6. debtor_contracts (P37): dívida ativa alta com recorrência de recebimento por contratos públicos.
7. srp_multi_org_hitchhiking (P56): ata SRP/ARP vinculada a contratos de múltiplos órgãos.
8. inexigibility_recurrence (P57): recorrência de inexigibilidade por fornecedor+órgão+objeto.

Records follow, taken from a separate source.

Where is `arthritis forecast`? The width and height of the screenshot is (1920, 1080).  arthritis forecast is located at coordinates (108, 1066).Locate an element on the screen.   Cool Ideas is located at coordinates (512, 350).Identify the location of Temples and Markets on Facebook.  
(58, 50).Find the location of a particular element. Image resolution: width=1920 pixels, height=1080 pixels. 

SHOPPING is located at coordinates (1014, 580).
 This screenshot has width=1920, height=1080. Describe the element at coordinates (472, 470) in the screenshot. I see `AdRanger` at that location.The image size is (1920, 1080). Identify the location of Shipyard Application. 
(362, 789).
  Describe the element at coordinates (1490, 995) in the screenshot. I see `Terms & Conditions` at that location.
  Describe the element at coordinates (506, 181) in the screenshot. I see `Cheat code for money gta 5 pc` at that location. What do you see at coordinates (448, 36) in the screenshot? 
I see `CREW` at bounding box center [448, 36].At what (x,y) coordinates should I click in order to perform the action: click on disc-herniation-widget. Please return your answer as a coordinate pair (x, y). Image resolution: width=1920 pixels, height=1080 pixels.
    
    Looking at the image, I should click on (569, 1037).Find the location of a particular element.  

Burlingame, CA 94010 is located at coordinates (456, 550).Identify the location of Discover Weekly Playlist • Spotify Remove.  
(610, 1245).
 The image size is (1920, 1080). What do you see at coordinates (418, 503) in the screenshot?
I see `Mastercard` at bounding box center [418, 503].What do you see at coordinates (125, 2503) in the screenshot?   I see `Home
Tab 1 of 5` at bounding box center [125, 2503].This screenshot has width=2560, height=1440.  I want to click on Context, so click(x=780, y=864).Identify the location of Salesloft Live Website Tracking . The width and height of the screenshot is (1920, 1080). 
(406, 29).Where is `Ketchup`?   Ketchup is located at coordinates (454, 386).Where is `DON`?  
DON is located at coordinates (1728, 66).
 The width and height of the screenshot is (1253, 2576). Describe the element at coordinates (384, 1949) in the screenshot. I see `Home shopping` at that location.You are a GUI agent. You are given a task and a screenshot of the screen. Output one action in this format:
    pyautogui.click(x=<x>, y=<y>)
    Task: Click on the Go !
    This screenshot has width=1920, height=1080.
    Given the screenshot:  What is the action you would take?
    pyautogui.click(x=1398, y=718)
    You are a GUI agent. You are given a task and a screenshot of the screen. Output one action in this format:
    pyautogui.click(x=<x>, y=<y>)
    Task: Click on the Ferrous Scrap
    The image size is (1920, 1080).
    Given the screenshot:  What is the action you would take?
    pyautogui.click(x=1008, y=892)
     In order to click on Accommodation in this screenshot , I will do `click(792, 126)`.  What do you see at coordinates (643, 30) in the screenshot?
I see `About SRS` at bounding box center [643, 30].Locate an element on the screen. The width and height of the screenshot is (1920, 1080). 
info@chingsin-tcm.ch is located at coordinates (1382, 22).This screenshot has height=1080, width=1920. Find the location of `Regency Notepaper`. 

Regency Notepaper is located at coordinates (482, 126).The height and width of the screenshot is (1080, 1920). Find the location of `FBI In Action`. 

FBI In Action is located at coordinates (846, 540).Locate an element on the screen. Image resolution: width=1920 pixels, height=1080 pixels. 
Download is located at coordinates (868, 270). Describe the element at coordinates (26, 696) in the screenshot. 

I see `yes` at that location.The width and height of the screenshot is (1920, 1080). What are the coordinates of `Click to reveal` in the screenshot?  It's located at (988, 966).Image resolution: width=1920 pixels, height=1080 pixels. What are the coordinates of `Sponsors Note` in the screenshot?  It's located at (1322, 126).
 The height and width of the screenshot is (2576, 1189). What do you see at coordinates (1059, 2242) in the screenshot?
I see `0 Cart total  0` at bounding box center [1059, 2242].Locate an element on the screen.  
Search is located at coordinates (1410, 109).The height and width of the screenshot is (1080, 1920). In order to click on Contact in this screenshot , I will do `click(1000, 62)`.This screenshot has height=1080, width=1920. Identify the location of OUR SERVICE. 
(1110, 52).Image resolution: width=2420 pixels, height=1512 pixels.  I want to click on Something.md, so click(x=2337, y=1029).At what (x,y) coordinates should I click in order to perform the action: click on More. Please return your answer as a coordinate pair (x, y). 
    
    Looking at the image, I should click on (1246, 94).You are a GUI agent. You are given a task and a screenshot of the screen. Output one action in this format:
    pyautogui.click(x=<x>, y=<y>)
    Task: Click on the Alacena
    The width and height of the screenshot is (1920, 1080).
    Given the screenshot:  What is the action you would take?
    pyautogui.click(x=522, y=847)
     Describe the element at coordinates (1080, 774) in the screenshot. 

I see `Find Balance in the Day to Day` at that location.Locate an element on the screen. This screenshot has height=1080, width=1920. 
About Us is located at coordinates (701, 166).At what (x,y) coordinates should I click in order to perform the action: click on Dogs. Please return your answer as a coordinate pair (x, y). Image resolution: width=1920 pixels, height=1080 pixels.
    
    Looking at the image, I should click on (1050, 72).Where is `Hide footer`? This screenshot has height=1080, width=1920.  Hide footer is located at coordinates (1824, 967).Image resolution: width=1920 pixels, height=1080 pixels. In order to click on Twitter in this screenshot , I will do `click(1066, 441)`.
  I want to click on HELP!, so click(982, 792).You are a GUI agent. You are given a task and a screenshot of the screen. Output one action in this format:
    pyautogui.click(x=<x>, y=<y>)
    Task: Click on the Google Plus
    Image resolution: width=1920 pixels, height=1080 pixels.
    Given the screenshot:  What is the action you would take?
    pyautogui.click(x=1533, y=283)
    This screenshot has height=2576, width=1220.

Mudanças técnicas principais

• GET /api/v1/patterns/ (community) atualizado de 4 para 8 padrões.
• GET /api/v1/public/patterns/company/{cnpj_or_id} mantido (sem breaking de rota), com novo conteúdo factual community.
• Payload público padronizado com risk_signal, evidence_refs, evidence_count.
• Novas queries dedicadas public_pattern_*.cypher (8 arquivos).
• ETL ComprasNet: criação de relação determinística (:Contract)-[:REFERENTE_A]->(:Bid).
• Hardening público: bloqueio de CLAUDE.md e AGENTS*.md em boundary/checks.

Integridade pública

Os sinais e padrões refletem coocorrências em bases públicas e não constituem prova legal.

EN

Port of 8 factual public-safe patterns + release system

Scope of this release

• Port of the public-safe package of 8 community patterns with direct evidence.
• Public layer update with standardized non-accusatory response fields.
• Milestone-based SemVer release system with PT+EN notes.

Included patterns (8)

1. sanctioned_still_receiving (P02): active sanction and contract date overlap.
2. amendment_beneficiary_contracts (P09): amendment/grant beneficiary company with recorded contracts.
3. split_contracts_below_threshold (P19): recurring contracts below configured threshold.
4. contract_concentration (P24): supplier spend concentration above threshold in an agency.
5. embargoed_receiving (P36): environmental embargo coexisting with public contract/loan flow.
6. debtor_contracts (P37): high active debt with recurring public contract receipts.
7. srp_multi_org_hitchhiking (P56): same SRP/ARP bid record linked to multiple agencies.
8. inexigibility_recurrence (P57): recurring inexigibility for supplier+agency+object.

Key technical changes

• GET /api/v1/patterns/ (community) expanded from 4 to 8 patterns.
• GET /api/v1/public/patterns/company/{cnpj_or_id} kept stable (no endpoint break), now backed by the 8 factual community patterns.
• Public payload standardized with risk_signal, evidence_refs, evidence_count.
• Added 8 dedicated public_pattern_*.cypher queries.
• ComprasNet ETL now creates deterministic (:Contract)-[:REFERENTE_A]->(:Bid) linkage.
• Public boundary hardening blocks CLAUDE.md and AGENTS*.md from tracked/public scope.

Public integrity

Signals and patterns reflect co-occurrence in public records and are not legal proof.

Compatibility

• Breaking changes: none.
• Migration required: no.

Compare

v0.2.0...v0.3.0

Metadata

• Version: v0.3.0
• Target SHA: e9d32bd
• Previous tag: v0.2.0
• Date (UTC): 2026-03-01

v0.2.0

• Full code scope for the WTG public edition\n- Pattern engine endpoints disabled with explicit 503 pending validation\n- Public language and scope gates aligned for this release\n- Snapshot/privacy/compliance/security checks passing

WTG v0.1.0 public alpha

Initial public-safe open-core snapshot for World Transparency Graph (WTG).\n\nIncludes public-mode API guards, privacy gate tooling, synthetic demo dataset, and baseline CI/security workflows.